* [Work task]: Output each record exactly, with nothing omitted.

==========

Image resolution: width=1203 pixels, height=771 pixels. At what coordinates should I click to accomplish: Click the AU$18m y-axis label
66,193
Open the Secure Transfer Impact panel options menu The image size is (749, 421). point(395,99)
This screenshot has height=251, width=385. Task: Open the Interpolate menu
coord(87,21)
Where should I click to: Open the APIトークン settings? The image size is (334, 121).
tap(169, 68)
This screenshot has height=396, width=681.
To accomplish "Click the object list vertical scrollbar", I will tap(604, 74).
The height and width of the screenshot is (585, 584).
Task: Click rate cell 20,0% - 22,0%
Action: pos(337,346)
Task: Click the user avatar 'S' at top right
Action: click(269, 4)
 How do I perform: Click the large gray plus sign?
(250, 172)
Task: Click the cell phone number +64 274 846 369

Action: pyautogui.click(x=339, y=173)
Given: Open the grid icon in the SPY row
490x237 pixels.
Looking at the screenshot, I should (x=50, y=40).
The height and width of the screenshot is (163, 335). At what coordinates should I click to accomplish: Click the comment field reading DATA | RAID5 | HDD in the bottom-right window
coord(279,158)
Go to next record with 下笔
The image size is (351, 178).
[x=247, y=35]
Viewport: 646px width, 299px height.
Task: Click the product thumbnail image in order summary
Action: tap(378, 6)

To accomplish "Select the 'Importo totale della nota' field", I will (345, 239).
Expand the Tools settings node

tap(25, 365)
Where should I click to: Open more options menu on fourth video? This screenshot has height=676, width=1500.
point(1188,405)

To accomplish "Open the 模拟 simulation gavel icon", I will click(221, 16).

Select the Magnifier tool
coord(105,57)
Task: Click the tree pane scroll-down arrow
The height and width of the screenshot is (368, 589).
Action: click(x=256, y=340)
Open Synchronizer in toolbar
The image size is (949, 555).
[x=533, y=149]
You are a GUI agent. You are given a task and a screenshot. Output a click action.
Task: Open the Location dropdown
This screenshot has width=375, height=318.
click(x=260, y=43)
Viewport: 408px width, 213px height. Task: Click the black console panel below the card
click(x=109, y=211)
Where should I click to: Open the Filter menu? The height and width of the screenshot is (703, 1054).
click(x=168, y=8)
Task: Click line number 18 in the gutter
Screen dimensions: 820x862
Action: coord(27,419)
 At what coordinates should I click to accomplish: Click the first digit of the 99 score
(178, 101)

==========

* [Output]:
Image resolution: width=1203 pixels, height=771 pixels. At what coordinates should I click to accomplish: Click the AU$18m y-axis label
66,193
Open the Secure Transfer Impact panel options menu The image size is (749, 421). point(395,99)
This screenshot has height=251, width=385. Task: Open the Interpolate menu
coord(87,21)
Where should I click to: Open the APIトークン settings? The image size is (334, 121).
tap(169, 68)
This screenshot has height=396, width=681.
To accomplish "Click the object list vertical scrollbar", I will tap(604, 74).
The height and width of the screenshot is (585, 584).
Task: Click rate cell 20,0% - 22,0%
Action: pos(337,346)
Task: Click the user avatar 'S' at top right
Action: click(269, 4)
 How do I perform: Click the large gray plus sign?
(250, 172)
Task: Click the cell phone number +64 274 846 369

Action: pyautogui.click(x=339, y=173)
Given: Open the grid icon in the SPY row
490x237 pixels.
Looking at the screenshot, I should (x=50, y=40).
The height and width of the screenshot is (163, 335). At what coordinates should I click to accomplish: Click the comment field reading DATA | RAID5 | HDD in the bottom-right window
coord(279,158)
Go to next record with 下笔
The image size is (351, 178).
[x=247, y=35]
Viewport: 646px width, 299px height.
Task: Click the product thumbnail image in order summary
Action: tap(378, 6)

To accomplish "Select the 'Importo totale della nota' field", I will (345, 239).
Expand the Tools settings node

tap(25, 365)
Where should I click to: Open more options menu on fourth video? This screenshot has height=676, width=1500.
point(1188,405)

To accomplish "Open the 模拟 simulation gavel icon", I will click(221, 16).

Select the Magnifier tool
coord(105,57)
Task: Click the tree pane scroll-down arrow
The height and width of the screenshot is (368, 589).
Action: click(x=256, y=340)
Open Synchronizer in toolbar
The image size is (949, 555).
[x=533, y=149]
You are a GUI agent. You are given a task and a screenshot. Output a click action.
Task: Open the Location dropdown
This screenshot has width=375, height=318.
click(x=260, y=43)
Viewport: 408px width, 213px height. Task: Click the black console panel below the card
click(x=109, y=211)
Where should I click to: Open the Filter menu? The height and width of the screenshot is (703, 1054).
click(x=168, y=8)
Task: Click line number 18 in the gutter
Screen dimensions: 820x862
Action: coord(27,419)
 At what coordinates should I click to accomplish: Click the first digit of the 99 score
(178, 101)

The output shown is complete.